[Given records]

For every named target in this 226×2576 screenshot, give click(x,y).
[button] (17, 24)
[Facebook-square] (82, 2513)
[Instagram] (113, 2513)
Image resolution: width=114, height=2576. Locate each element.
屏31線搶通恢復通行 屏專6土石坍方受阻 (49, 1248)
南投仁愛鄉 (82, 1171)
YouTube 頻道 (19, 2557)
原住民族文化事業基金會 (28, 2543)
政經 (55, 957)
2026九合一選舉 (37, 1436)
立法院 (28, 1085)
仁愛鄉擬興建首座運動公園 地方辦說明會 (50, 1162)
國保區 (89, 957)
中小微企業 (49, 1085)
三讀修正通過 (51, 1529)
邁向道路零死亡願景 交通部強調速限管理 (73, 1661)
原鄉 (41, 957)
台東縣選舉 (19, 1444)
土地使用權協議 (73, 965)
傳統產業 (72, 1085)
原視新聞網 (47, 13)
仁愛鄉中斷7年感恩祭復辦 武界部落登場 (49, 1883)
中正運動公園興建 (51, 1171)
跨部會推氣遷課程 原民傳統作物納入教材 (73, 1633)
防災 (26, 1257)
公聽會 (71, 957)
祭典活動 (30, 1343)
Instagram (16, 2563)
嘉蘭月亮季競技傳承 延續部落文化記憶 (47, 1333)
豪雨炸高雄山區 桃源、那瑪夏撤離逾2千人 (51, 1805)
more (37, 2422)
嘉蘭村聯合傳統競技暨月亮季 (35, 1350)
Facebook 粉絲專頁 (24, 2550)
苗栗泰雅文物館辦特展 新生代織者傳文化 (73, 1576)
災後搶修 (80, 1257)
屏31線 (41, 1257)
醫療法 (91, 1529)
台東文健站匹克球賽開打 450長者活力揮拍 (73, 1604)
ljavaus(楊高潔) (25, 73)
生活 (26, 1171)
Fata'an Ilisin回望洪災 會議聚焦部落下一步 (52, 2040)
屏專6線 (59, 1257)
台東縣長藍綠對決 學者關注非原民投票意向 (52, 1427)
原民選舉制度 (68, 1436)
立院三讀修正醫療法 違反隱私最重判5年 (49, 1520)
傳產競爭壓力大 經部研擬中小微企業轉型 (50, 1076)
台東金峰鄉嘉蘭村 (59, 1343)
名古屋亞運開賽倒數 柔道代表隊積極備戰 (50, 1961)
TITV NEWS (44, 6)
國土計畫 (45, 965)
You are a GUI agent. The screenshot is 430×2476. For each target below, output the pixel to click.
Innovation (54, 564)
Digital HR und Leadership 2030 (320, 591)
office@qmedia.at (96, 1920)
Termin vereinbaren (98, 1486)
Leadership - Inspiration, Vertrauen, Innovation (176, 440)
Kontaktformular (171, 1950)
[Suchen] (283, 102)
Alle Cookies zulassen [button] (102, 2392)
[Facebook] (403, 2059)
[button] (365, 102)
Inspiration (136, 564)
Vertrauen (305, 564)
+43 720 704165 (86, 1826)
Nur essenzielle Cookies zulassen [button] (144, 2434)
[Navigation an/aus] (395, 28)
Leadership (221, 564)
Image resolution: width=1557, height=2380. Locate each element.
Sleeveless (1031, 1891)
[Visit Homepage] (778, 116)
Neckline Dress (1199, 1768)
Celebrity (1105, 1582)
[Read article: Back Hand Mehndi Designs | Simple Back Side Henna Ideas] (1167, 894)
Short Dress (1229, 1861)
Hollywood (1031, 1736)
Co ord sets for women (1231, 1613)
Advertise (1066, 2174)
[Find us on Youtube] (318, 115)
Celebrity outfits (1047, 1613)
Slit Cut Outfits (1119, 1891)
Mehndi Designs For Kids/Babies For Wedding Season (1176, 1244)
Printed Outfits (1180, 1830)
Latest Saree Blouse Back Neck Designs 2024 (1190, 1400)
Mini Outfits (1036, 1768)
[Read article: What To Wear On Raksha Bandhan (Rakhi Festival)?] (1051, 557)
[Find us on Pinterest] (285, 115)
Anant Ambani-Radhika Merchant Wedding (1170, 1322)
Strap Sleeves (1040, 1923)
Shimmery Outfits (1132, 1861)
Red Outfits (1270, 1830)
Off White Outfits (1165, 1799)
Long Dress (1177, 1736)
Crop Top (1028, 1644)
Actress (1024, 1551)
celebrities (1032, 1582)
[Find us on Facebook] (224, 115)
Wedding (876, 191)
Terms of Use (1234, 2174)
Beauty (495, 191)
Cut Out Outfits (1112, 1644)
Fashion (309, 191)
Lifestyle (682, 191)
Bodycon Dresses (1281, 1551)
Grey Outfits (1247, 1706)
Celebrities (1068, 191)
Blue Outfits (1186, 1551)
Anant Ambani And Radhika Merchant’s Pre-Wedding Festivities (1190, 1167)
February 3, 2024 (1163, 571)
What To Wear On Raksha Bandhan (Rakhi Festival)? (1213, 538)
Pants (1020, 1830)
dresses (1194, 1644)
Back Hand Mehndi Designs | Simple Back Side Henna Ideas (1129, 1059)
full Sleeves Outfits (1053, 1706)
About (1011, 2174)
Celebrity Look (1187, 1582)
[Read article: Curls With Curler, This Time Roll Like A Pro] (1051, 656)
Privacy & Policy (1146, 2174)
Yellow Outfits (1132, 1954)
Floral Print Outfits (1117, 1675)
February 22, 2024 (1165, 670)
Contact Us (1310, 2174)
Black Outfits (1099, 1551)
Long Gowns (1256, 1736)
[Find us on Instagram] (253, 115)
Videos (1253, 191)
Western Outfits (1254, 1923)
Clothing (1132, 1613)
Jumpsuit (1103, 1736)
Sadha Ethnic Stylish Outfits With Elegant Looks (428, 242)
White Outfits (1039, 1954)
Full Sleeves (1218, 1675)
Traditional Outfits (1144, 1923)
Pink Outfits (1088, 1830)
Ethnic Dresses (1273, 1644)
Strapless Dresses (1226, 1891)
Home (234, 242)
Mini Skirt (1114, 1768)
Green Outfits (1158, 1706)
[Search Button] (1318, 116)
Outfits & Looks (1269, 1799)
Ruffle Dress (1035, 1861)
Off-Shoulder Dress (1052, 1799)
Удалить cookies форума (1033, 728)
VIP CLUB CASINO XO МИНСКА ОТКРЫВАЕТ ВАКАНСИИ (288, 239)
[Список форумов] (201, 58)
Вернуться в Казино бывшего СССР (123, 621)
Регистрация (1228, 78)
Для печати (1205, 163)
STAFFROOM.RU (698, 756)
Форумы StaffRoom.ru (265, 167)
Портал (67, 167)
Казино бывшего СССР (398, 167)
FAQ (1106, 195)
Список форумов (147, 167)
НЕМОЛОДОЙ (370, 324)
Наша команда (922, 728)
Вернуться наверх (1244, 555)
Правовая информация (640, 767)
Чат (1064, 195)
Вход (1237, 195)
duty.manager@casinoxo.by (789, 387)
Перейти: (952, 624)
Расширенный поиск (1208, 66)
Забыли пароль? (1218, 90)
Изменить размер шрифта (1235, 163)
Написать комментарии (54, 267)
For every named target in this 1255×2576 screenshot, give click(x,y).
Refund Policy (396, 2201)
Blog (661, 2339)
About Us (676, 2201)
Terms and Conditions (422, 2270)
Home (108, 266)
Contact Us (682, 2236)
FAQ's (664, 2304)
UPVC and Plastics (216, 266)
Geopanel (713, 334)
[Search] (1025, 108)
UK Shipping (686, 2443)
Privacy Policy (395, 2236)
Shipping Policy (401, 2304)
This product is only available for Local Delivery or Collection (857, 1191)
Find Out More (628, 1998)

[/Given records]

- _The problem_: Go through the material above, find each line with the string "resolution", and copy it.

- _Result of the exercise_:
Image resolution: width=114, height=2576. Locate each element.
Image resolution: width=1557, height=2380. Locate each element.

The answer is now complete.